◆ Assignment ◆
Line by line, transcribe the records exactly.

◆ Saved entries ◆

•••••

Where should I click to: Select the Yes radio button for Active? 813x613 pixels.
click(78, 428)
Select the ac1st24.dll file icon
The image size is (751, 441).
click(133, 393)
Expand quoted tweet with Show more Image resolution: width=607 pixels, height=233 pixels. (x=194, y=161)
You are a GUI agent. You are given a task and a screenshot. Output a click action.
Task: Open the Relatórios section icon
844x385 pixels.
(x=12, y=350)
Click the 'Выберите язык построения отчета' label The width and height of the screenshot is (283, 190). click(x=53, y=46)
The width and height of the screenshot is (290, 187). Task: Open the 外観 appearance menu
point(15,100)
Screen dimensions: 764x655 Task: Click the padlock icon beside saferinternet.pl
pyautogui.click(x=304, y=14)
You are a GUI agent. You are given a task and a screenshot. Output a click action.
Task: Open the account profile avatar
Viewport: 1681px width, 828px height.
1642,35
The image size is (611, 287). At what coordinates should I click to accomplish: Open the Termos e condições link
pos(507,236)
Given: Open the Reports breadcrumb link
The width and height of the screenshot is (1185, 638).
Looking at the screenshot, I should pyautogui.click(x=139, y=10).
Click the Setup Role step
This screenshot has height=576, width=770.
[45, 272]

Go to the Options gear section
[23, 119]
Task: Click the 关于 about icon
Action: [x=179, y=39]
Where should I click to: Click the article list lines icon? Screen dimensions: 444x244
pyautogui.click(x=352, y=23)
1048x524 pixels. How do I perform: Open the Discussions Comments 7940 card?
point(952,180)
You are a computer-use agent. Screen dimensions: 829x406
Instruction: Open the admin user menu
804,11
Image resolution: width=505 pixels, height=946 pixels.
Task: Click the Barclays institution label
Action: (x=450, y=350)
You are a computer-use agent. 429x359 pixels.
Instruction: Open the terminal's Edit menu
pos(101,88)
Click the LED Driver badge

•••••

◆ Output ◆
Where should I click to: Select the Yes radio button for Active? 813x613 pixels.
click(78, 428)
Select the ac1st24.dll file icon
The image size is (751, 441).
click(133, 393)
Expand quoted tweet with Show more Image resolution: width=607 pixels, height=233 pixels. (x=194, y=161)
You are a GUI agent. You are given a task and a screenshot. Output a click action.
Task: Open the Relatórios section icon
844x385 pixels.
(x=12, y=350)
Click the 'Выберите язык построения отчета' label The width and height of the screenshot is (283, 190). click(x=53, y=46)
The width and height of the screenshot is (290, 187). Task: Open the 外観 appearance menu
point(15,100)
Screen dimensions: 764x655 Task: Click the padlock icon beside saferinternet.pl
pyautogui.click(x=304, y=14)
You are a GUI agent. You are given a task and a screenshot. Output a click action.
Task: Open the account profile avatar
Viewport: 1681px width, 828px height.
1642,35
The image size is (611, 287). At what coordinates should I click to accomplish: Open the Termos e condições link
pos(507,236)
Given: Open the Reports breadcrumb link
The width and height of the screenshot is (1185, 638).
Looking at the screenshot, I should pyautogui.click(x=139, y=10).
Click the Setup Role step
This screenshot has height=576, width=770.
[45, 272]

Go to the Options gear section
[23, 119]
Task: Click the 关于 about icon
Action: [x=179, y=39]
Where should I click to: Click the article list lines icon? Screen dimensions: 444x244
pyautogui.click(x=352, y=23)
1048x524 pixels. How do I perform: Open the Discussions Comments 7940 card?
point(952,180)
You are a computer-use agent. Screen dimensions: 829x406
Instruction: Open the admin user menu
804,11
Image resolution: width=505 pixels, height=946 pixels.
Task: Click the Barclays institution label
Action: (x=450, y=350)
You are a computer-use agent. 429x359 pixels.
Instruction: Open the terminal's Edit menu
pos(101,88)
Click the LED Driver badge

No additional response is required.